The Valve for Life initiative was launched by the European Association of Percutaneous Cardiovascular Interventions (EAPCI) in 2015 with the objective of improving access to transcatheter valve interventions across Europe. The approach has been founded on four tenets: to raise awareness of the importance of valvular heart disease in the general population, to facilitate access to transcatheter heart valve interventions, to raise educational standards and thereby reduce obstacles to therapy implementation and to diminish age and gender discrimination in the access to care.1

The objectives of Valve for Life are ambitious, requiring improved delivery of transcatheter valve interventions within countries as well as reducing disparities between them. Countries selected are those where penetration of transcatheter procedures is low; the Valve for Life programme is an opportunity to identify the obstacles that contribute to this and engage change. The inaugural Valve for Life initiative was launched in Poland and quickly made its mark, with the Polish Ministry of Health allocating sufficient funds to increase the number of transcatheter valve interventions by 20% for the following year.1 Subsequent projects in France and Portugal have been well received and successful, and the UK has been selected as the fourth country to be included in the programme. This article, focussing exclusively on transcatheter aortic valve implantation (TAVI) as the dominant established transcatheter valve therapy (TVT), will outline the nature and scale of the problem to be tackled in the UK and will describe the proposals of the UK Valve for Life team to overcome them.

The UK Valve for Life initiative

The UK Valve for Life initiative has been awarded a substantial grant (Appendix 1) by the EAPCI with the aim of supporting a comprehensive national project to improve delivery of TVTs. This grant has been collectively provided by all major transcatheter heart valve manufacturers. The initiative is spearheaded by a team of eight clinicians from different regions of the UK, each with an interest and expertise in valvular heart disease and working under the umbrella of the British Cardiovascular Intervention Society (BCIS). In order to increase patient access to transcatheter heart therapies, the team will lobby NHS England and the Department of Health and Social Care in order to promote the agenda of increasing provision for the management of valvular heart disease.

The team will also interact directly with trusts, through designated ‘local champions’ who work at regional heart valve centres, with the intention of implementing pathways designed to improve service provision. Finally, there will be an emphasis placed on increasing awareness among clinicians and the public through educational programmes and media activities.

The UK deficit in TAVI

National underprovision

The number of TAVI procedures performed in the UK per head of population is currently significantly lower than almost all other European nations (figure 1A). In 2019, for example, 78 TAVI procedures per million population (pmp) were undertaken, compared with a European average of 141 pmp and as high as 292 pmp in Germany.

Figure 1

(A) Comparison of number of TAVI procedures carried out per million population in different European countries. (B) Comparison of number of TAVI centres per million population in different European countries. TAVI, transcatheter aortic valve implantation.
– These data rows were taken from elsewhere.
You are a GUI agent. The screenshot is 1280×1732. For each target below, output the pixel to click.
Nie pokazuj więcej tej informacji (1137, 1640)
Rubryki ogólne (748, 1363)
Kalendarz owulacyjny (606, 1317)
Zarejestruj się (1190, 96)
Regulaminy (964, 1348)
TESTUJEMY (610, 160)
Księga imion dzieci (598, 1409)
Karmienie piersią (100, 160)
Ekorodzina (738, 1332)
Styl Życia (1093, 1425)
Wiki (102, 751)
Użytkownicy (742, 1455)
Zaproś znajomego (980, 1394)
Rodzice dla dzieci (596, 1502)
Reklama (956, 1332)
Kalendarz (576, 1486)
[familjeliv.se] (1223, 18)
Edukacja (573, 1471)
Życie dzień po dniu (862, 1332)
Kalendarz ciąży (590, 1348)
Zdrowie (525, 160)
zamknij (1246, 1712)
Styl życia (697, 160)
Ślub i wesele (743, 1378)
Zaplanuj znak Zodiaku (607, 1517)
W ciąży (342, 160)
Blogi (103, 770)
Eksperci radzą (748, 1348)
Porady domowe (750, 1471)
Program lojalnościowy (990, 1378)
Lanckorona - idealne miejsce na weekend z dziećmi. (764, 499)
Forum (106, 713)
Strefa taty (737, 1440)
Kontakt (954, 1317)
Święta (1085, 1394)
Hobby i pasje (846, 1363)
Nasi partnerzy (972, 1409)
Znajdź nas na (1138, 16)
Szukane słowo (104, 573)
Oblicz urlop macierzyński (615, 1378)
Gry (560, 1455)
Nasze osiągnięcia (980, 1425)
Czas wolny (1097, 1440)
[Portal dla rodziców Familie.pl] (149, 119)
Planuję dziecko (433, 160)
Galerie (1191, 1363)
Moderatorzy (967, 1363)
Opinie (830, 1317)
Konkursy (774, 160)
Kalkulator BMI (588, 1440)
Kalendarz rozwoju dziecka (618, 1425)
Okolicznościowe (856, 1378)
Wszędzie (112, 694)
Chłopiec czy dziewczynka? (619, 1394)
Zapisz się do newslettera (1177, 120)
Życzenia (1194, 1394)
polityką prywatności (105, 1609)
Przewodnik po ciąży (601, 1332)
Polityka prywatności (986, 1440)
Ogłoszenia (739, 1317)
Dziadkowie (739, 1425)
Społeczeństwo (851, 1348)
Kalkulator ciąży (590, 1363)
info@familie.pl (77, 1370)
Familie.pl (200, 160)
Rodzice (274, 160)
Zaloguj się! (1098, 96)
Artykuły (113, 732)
Multiple factors are likely to explain the low relative number of TAVI procedures carried out in the UK. First, the number of TAVI centres in the UK is small, with only 0.53 centres per million population, around one-third the average in Western Europe (figure 1B). Second, capacity in existing centres is limited. In a survey conducted of UK TAVI centres, inadequate cardiac catheterisation laboratory capacity and bed numbers were most frequently identified as the factors limiting the expansion of TAVI numbers (stated to be the main factor or a significant factor in 74% and 56% of respondents, respectively). Access to cardiac CT was also a common problem, with 45% of respondents citing this as the main factor or a significant factor. Finally, limitations on TAVI numbers imposed by commissioners also impact on procedure volume in many centres; 35% of respondents identified this as the main factor or a significant factor preventing expansion of TAVI numbers.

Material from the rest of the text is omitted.